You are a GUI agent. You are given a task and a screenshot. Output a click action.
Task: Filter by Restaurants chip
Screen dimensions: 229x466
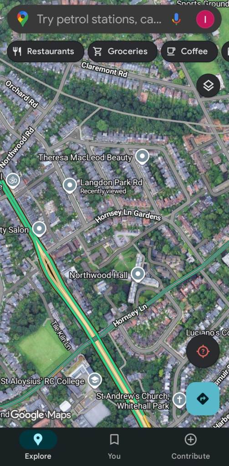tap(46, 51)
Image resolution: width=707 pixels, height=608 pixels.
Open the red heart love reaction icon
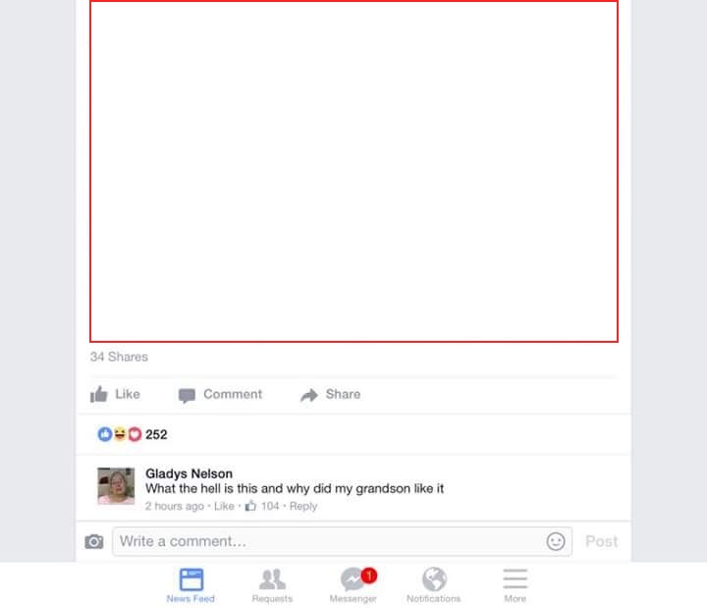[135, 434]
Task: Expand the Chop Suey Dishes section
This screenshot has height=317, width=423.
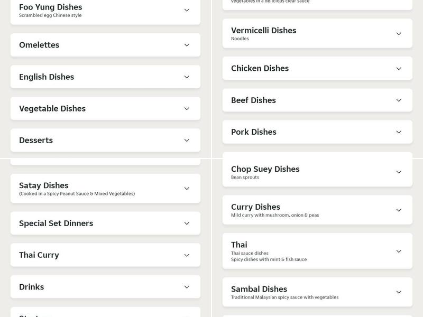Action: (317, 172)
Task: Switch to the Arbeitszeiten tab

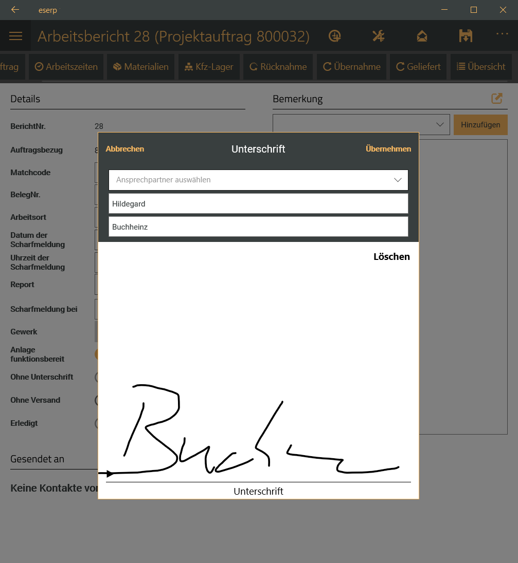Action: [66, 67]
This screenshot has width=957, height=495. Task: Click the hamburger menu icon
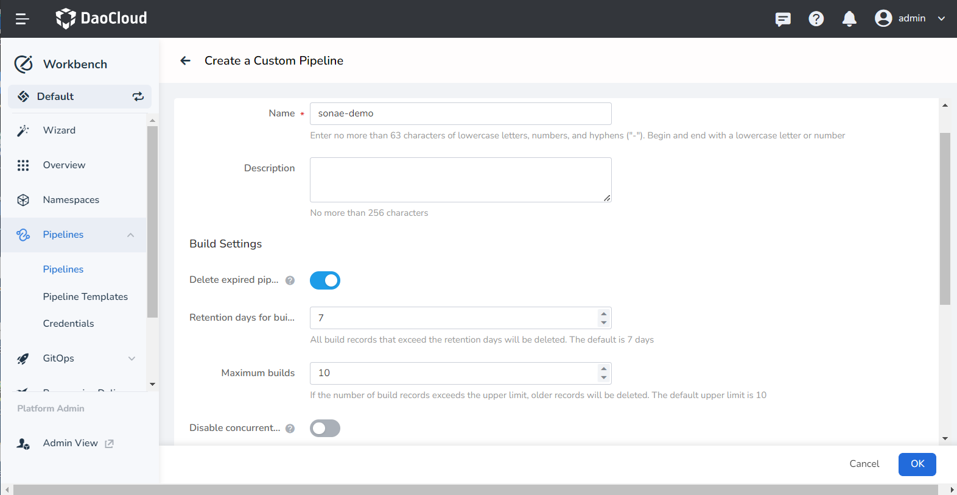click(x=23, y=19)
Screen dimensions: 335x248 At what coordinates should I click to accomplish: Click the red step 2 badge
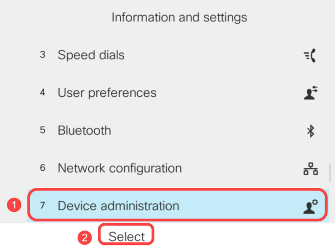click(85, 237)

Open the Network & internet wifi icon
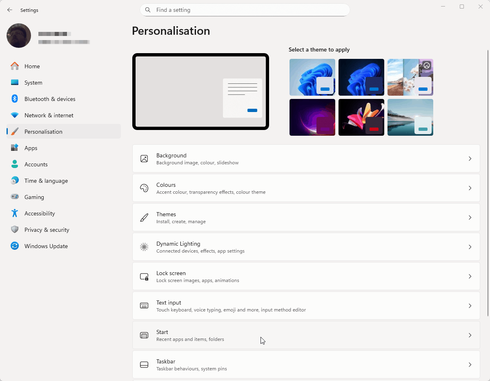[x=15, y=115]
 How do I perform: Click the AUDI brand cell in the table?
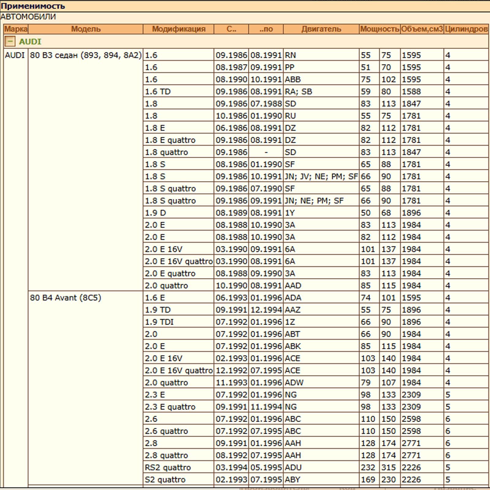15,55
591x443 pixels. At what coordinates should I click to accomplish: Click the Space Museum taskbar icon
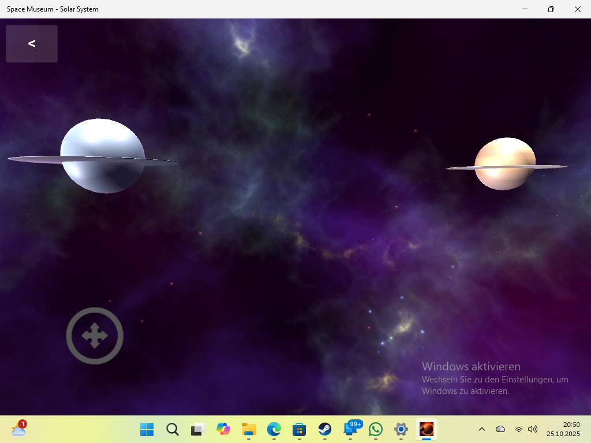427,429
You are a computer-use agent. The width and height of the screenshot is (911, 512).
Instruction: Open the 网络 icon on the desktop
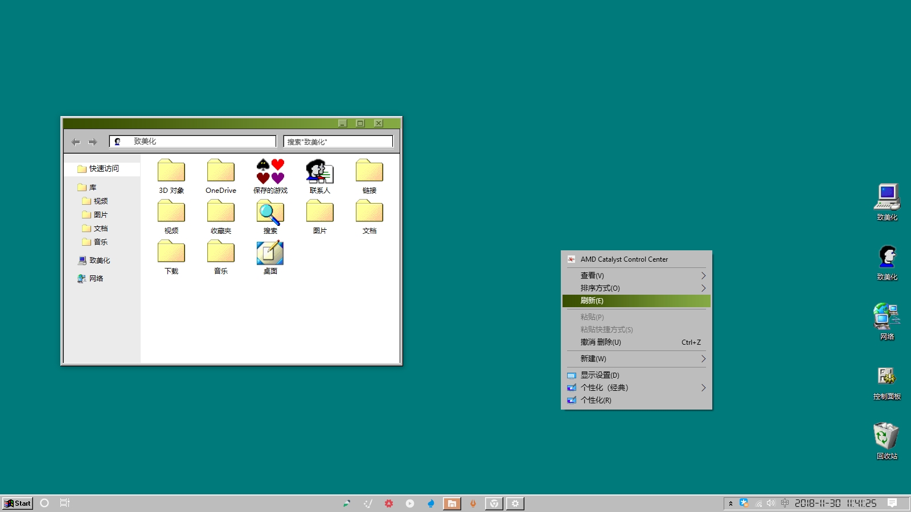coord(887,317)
════════════════
### ASSIGNMENT
What is wanted is the listing, written out exactly, with each picture removed.

### RESULT BELOW
You are a GUI agent. You are given a task and a screenshot. Output a click action.
Task: Filter by Restaurants chip
Screen dimensions: 229x466
tap(46, 51)
Image resolution: width=707 pixels, height=608 pixels.
Open the red heart love reaction icon
[135, 434]
Task: Expand the Chop Suey Dishes section
This screenshot has height=317, width=423.
Action: (317, 172)
Task: Switch to the Arbeitszeiten tab

Action: [66, 67]
This screenshot has width=957, height=495. Task: Click the hamburger menu icon
click(x=23, y=19)
Screen dimensions: 335x248 At what coordinates should I click to accomplish: Click the red step 2 badge
click(85, 237)

Open the Network & internet wifi icon
[x=15, y=115]
 How do I perform: Click the AUDI brand cell in the table?
15,55
591x443 pixels. At what coordinates should I click to accomplish: Click the Space Museum taskbar icon
427,429
You are a computer-use agent. The width and height of the screenshot is (911, 512).
Instruction: Open the 网络 icon on the desktop
coord(887,317)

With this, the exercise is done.